*** READING TEXT ***

StandardTokenizer splits your text into tokens, and the suggester
suggests tokens independently. It sounds as if you want the suggestions
to be based on the entire text (not just the current word), and that
only adjacent words in the original should appear as suggestions.
Assuming that's what you are after (it's a little hard to tell from your
e-mail -- you might want to clarify by providing a few example of how
you *do* want it to work instead of just examples of how you *don't*
want it to work), you have a couple of choices:
1) don't use StandardTokenizer, use KeywordTokenizer instead - this will
preserve the entire original text and suggest complete texts, rather
than words
2) maybe consider using a shingle filter along with standard tokenizer,
so that your tokens include multi-word shingles
3) Use a suggester with better support for a statistical language model,
like this one:
http://blog.mikemccandless.com/2014/01/finding-long-tail-suggestions-using.html,
but to do this you will probably need to do some java programming since
it isn't well integrated into solr
-Mike
On 2/14/2015 3:44 AM, Volkan Altan wrote:
Any idea?

*** RAW DATA ***

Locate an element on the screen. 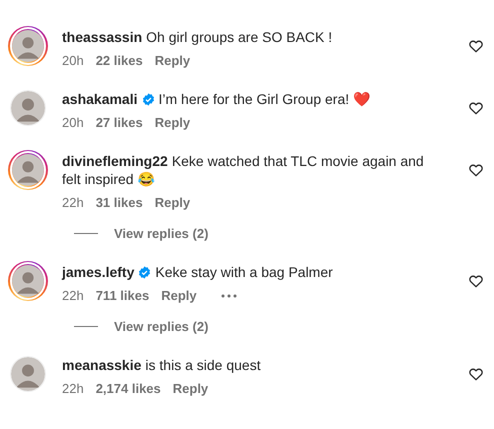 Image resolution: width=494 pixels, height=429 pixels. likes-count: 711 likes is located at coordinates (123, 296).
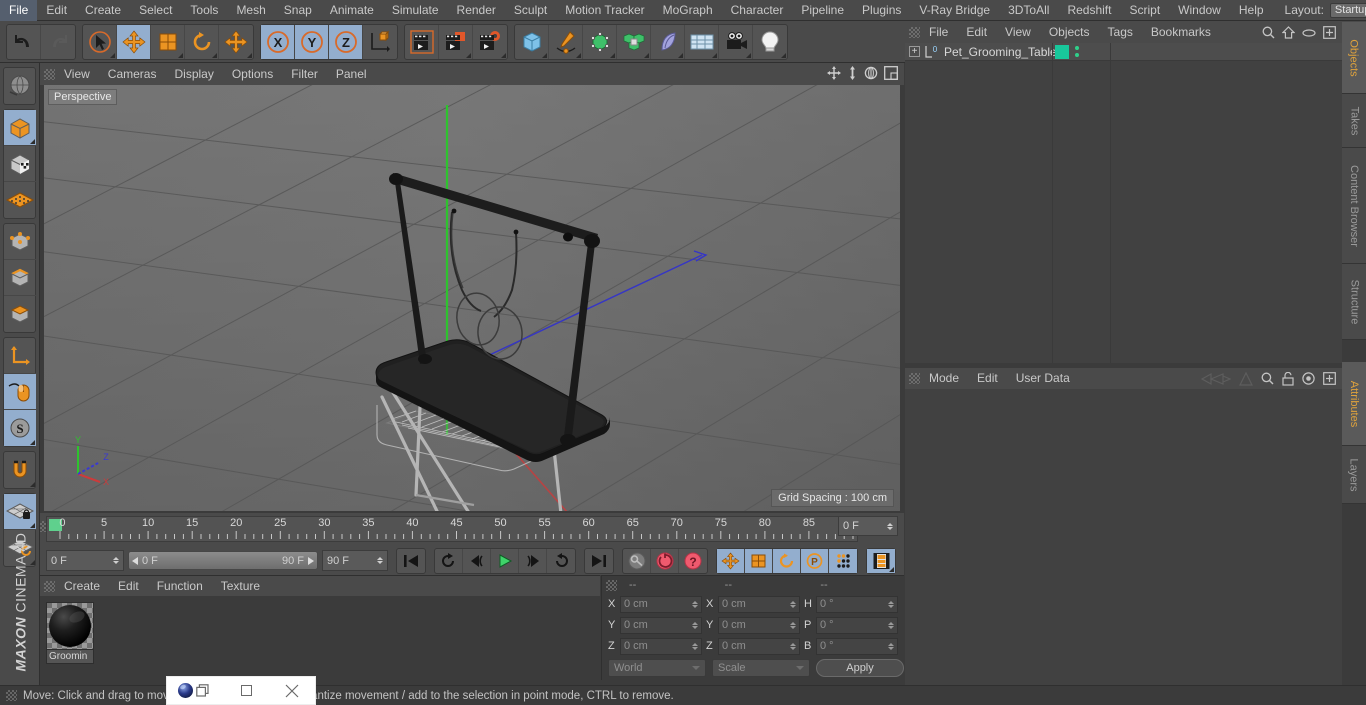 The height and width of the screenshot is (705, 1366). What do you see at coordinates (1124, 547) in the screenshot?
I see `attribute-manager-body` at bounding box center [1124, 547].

***

# YOUR OBJECTIVE:
Can you carry on the mailing-list exchange about Solr tokenizers and suggestions from the point where it ends? The material isn't needed for this.

# TASK RESULT:
On 12 Şub 2015, at 11:12, Volkan Altan <volkanal...@gmail.com> wrote:
Hello Everyone,
All I want to do with Solr suggester is obtaining the fact that the asserted
suggestions for the second letter whose entry actualizes after the initial
letter is actually related to initial letter, itself. But; just like the
initial letters, the second letters rotate independently, as well.
Example;
http://localhost:8983/solr/solr/suggest?q=facet_suggest_data:”adidas+s"
<http://localhost:8983/solr/vitringez/suggest?q=facet_suggest_data:%22adidas+s%22>
adidas s
response>
<lst name="responseHeader">
<int name="status">0</int>
<int name="QTime">4</int>
</lst>
<lst name="spellcheck">
<lst name="suggestions">
<lst name="s">
<int name="numFound">1</int>
<int name="startOffset">27</int>
<int name="endOffset">28</int>
<arr name="suggestion">
<str>samsung</str>
</arr>
</lst>
<lst name="collation">
<str name="collationQuery">facet_suggest_data:"adidas samsung"</str>
<int name="hits">0</int>
<lst name="misspellingsAndCorrections">
<str name="adidas">adidas</str>
<str name="s">samsung</str>
</lst>
</lst>
</lst>
</lst>
</response>
The terms of ‘’Adidas’’ and ‘’Samsung’’ are available within seperate
documents. A common place in which both of them are available cannot be found.
How can I solve that problem?
schema.xml
<fieldType name="suggestions_type" class="solr.TextField"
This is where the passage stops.